[What to work on]: Please write each entry out again exactly as shown.
[Data for the task]
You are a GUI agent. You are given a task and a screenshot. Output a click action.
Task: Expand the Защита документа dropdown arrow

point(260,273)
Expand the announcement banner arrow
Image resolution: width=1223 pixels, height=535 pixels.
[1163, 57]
[/Data for the task]
[Exercise answer]:
You are a GUI agent. You are given a task and a screenshot. Output a click action.
Task: Expand the Защита документа dropdown arrow

point(260,273)
Expand the announcement banner arrow
Image resolution: width=1223 pixels, height=535 pixels.
[1163, 57]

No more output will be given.